Another of my key mission objectives for the Berlin Operation was to spend a good part of most days cluttering up a particular cafe in Oppelnerstrasse where you can get the best long black north of Midnight Espresso. I don't usually care that much about how my food and drink taste, but these long blacks are very fine and the company there is often worth getting out of bed for. If you ever feel like maybe your pants don't match your jacket and you're not ready to face up to the beautiful kids in Berlin just yet, a leisurely bout of coffee consumption here should put you in the right frame of mind to stroll down the strasse with your freunden, ready see and be seen. I think the rule is that it doesn't matter if band practice starts a little late if at least half of us need to stop at Passenger for a coffee before we feel like we can make a useful contribution to the session, and band practice has been starting late a lot recently. This is a good thing, and it meant I was able to put in a bit of quality time with the motley Passenger crew before I left town.

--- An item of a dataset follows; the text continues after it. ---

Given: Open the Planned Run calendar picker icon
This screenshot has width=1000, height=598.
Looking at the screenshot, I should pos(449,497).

One of the few things that I really needed to do in real life, though, I predictably ended up postphoning until my last day. Those of you who have kept clicking back here hoping for something worth reading* since a couple of months ago may recall that at one time I was bragging about how busking has made me rich as a troll. I'm not apologising for bragging here; people who dislike bragging typically have nothing to brag about. However, I feel I should clarify my financial situation somewhat, in order that readers don't develop the impression that the people of Berlin have handed life to me on a plate, or in a hat, if youlike. The thing with busking is that people usually give you coins. Sometimes notes, but usually coins, and that's fine - I like coins. They make me feel like a character in a game of Dungeons and Dragons. (I.e. awesome). The problem I had in July, though, was that I liked my coins too much. Like some latter-day Midas, I hoarded them and gazed lovingly upon them, enjoying them both as objects and as tokens of the esteem I felt I could purchase with them from my peers. It is true that I should have been more out in the fresh air, but my behaviour did have a rational basis, which was this: I figured I might as well take them all to a bank at once and get them changed into notes in one go rather than in time-wasting dribs and drabs. As you will be aware, my time is precious and my days are crowded with purposeful incident.

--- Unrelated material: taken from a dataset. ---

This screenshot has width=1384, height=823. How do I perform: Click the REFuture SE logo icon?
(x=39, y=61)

It was reasonably important for me to get these coins changed into notes, because bureaux de change typically don't handle coins; presumably because they are not run by trolls or aficionados of fantasy fiction. My plan was to not be completely broke when I got back to New Zealand, so I needed to convert my hoard into a form that I could reconvert into NZ dollars later. So it was that on the last day of July, before I left Berlin to hoon around Europe in an A-class Mercedes for a month, I carefully counted all of my loot. I divided it into bags by denomination and multiples of ten, and set off to find a bank. It was raining a bit and I was toting about fifteen kilograms of coins in a calico bag, looking very much like a traditionally-minded bank robber. My spirits were high as I approached the first bank, just around the corner.
'You would like to do what please?'
'Um, change these coins? To notes? Ah, bitte?'
'Change to another kind of money? For um, for foreign? This is not-'
'Um, nein. I mean like change the coins to notes? In Euros?'
'Ah so. This also is not possible. You may deposit this coins, but to do this you must first have an account. With this bank.'
'Was? Ok. Gosh. Um, I think my friend does.' I tend to only say 'gosh' when I'm a bit flustered, and it's usually a sign things are not going well for me.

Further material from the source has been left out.